Le méta cadre se transforme, les institutions sont fragilisées. L’hyper modernité va
développer des troubles du narcissisme et de l’identité (tandis que la modernité
développait des névroses).
Voir Olivier DOUVILLE : la mélancolisation du lien social. La découverte des camps
et d’Hiroshima a provoqué un désenchantement par rapport aux idéaux messianiques
et une poussée démocratique. Cela a aboli la différenciation générationnelle de
l’asymétrie.
Voir la montée des communautés de jouissance et des groupes de parole (modalité
de réponse à la crise).
L’hyper modernité a crée une inversion de la flèche temporelle. Dans les sociétés
traditionnelles, le passé est la référence.
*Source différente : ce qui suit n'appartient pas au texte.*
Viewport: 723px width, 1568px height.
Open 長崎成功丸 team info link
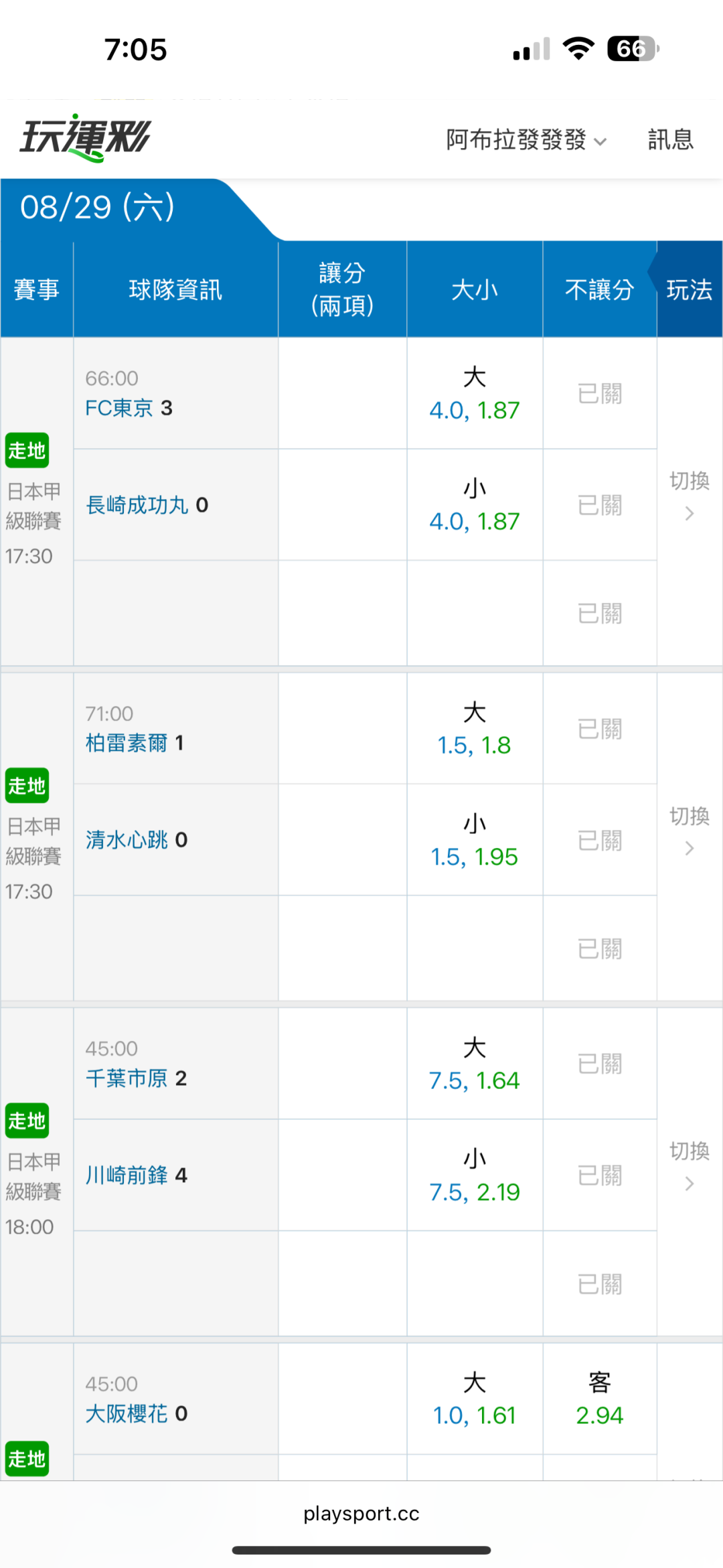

Dans les sociétés modernes, le passé
existe et on recherche une amélioration dans le futur. Dans l’hyper modernité,
c’est le futur pur. Cette idéologie du futur attaque la TRANSMISSION.
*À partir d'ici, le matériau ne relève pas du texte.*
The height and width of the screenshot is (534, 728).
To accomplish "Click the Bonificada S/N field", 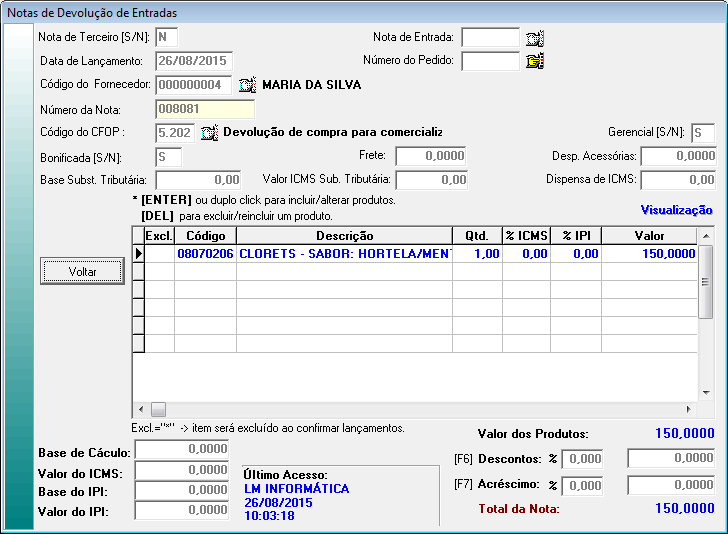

Attention à ne pas dénier le passé et l’histoire du sujet dans le PROJET de
l’usager.
Le modèle charismatique et l’utopie coopératrice ont perdu leurs fondements
symboliques. On bascule dans des logiques de transparence qui empêchent la
construction narcissique.
Les effets sur les Institutions Spécialisées (IS) :
Les IS sont des ensembles intersubjectifs fragiles. Ils doivent être suffisamment
fragiles pour rendre possible la réceptivité du féminin. C’est cela qui permet
l’accueil de l’Autre et de sa souffrance. C’est une place intermédiaire entre le tissu
social et la mésinscription. Les IS sont des lieux d’accueil de la violence, de la
désespérance l’on doit se déprendre de la fascination. Elles sont un lieu de
contention. Il faut être fort (pour contenir) et fragile (pour accueillir) en me
temps.
La structure organisationnelle donne un arrière plan de fiabilité et de sécurité.